» Exercise description
The data is to be retyped in full, exactly.
--- Input material ---
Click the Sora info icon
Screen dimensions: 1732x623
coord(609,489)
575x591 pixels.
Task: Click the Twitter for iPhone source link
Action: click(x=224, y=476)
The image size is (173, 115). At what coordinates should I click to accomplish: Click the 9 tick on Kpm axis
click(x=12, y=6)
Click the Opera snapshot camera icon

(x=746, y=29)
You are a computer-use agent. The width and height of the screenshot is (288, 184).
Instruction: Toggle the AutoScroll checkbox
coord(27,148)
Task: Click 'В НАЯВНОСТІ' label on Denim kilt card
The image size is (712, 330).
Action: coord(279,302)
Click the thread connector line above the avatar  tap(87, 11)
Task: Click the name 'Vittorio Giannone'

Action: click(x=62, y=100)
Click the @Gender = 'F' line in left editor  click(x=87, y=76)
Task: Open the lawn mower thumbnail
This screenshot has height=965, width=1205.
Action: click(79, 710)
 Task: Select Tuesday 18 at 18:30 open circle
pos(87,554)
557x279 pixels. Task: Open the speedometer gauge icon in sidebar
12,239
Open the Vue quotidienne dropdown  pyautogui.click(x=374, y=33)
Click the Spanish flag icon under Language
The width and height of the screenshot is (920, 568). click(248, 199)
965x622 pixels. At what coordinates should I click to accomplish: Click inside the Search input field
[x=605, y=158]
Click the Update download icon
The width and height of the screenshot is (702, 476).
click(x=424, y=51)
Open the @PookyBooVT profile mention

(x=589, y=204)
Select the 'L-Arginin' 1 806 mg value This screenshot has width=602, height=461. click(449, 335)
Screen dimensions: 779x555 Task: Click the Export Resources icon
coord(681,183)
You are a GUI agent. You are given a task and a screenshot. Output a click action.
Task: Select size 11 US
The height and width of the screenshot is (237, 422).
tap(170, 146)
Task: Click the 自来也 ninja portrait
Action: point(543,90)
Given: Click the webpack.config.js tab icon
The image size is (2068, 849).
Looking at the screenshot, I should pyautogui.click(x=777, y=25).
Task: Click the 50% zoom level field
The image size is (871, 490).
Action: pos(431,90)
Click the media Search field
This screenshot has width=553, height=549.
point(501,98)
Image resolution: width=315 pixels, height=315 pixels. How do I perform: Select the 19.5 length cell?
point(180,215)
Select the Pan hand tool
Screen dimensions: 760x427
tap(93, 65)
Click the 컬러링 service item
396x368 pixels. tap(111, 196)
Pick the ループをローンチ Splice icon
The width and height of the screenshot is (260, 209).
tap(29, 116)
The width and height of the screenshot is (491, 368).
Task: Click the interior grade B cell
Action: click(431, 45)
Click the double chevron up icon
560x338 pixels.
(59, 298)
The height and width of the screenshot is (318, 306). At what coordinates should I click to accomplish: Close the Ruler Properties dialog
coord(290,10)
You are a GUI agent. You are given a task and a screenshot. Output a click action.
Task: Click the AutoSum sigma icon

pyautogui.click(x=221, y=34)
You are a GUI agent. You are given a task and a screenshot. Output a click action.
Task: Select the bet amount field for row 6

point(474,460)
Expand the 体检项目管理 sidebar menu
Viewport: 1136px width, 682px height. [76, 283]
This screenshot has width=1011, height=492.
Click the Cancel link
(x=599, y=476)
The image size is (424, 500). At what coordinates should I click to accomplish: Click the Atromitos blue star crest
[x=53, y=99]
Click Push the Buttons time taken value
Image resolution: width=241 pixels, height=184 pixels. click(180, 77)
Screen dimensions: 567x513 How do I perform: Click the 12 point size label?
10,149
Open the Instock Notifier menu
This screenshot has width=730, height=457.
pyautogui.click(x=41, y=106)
---
» Answer to the exercise
Click the Sora info icon
Screen dimensions: 1732x623
coord(609,489)
575x591 pixels.
Task: Click the Twitter for iPhone source link
Action: click(x=224, y=476)
The image size is (173, 115). At what coordinates should I click to accomplish: Click the 9 tick on Kpm axis
click(x=12, y=6)
Click the Opera snapshot camera icon

(x=746, y=29)
You are a computer-use agent. The width and height of the screenshot is (288, 184).
Instruction: Toggle the AutoScroll checkbox
coord(27,148)
Task: Click 'В НАЯВНОСТІ' label on Denim kilt card
The image size is (712, 330).
Action: coord(279,302)
Click the thread connector line above the avatar  tap(87, 11)
Task: Click the name 'Vittorio Giannone'

Action: click(x=62, y=100)
Click the @Gender = 'F' line in left editor  click(x=87, y=76)
Task: Open the lawn mower thumbnail
This screenshot has height=965, width=1205.
Action: click(79, 710)
 Task: Select Tuesday 18 at 18:30 open circle
pos(87,554)
557x279 pixels. Task: Open the speedometer gauge icon in sidebar
12,239
Open the Vue quotidienne dropdown  pyautogui.click(x=374, y=33)
Click the Spanish flag icon under Language
The width and height of the screenshot is (920, 568). click(248, 199)
965x622 pixels. At what coordinates should I click to accomplish: Click inside the Search input field
[x=605, y=158]
Click the Update download icon
The width and height of the screenshot is (702, 476).
click(x=424, y=51)
Open the @PookyBooVT profile mention

(x=589, y=204)
Select the 'L-Arginin' 1 806 mg value This screenshot has width=602, height=461. click(449, 335)
Screen dimensions: 779x555 Task: Click the Export Resources icon
coord(681,183)
You are a GUI agent. You are given a task and a screenshot. Output a click action.
Task: Select size 11 US
The height and width of the screenshot is (237, 422).
tap(170, 146)
Task: Click the 自来也 ninja portrait
Action: point(543,90)
Given: Click the webpack.config.js tab icon
The image size is (2068, 849).
Looking at the screenshot, I should pyautogui.click(x=777, y=25).
Task: Click the 50% zoom level field
The image size is (871, 490).
Action: pos(431,90)
Click the media Search field
This screenshot has width=553, height=549.
point(501,98)
Image resolution: width=315 pixels, height=315 pixels. How do I perform: Select the 19.5 length cell?
point(180,215)
Select the Pan hand tool
Screen dimensions: 760x427
tap(93, 65)
Click the 컬러링 service item
396x368 pixels. tap(111, 196)
Pick the ループをローンチ Splice icon
The width and height of the screenshot is (260, 209).
tap(29, 116)
The width and height of the screenshot is (491, 368).
Task: Click the interior grade B cell
Action: click(431, 45)
Click the double chevron up icon
560x338 pixels.
(59, 298)
The height and width of the screenshot is (318, 306). At what coordinates should I click to accomplish: Close the Ruler Properties dialog
coord(290,10)
You are a GUI agent. You are given a task and a screenshot. Output a click action.
Task: Click the AutoSum sigma icon

pyautogui.click(x=221, y=34)
You are a GUI agent. You are given a task and a screenshot. Output a click action.
Task: Select the bet amount field for row 6

point(474,460)
Expand the 体检项目管理 sidebar menu
Viewport: 1136px width, 682px height. [76, 283]
This screenshot has width=1011, height=492.
Click the Cancel link
(x=599, y=476)
The image size is (424, 500). At what coordinates should I click to accomplish: Click the Atromitos blue star crest
[x=53, y=99]
Click Push the Buttons time taken value
Image resolution: width=241 pixels, height=184 pixels. click(180, 77)
Screen dimensions: 567x513 How do I perform: Click the 12 point size label?
10,149
Open the Instock Notifier menu
This screenshot has width=730, height=457.
pyautogui.click(x=41, y=106)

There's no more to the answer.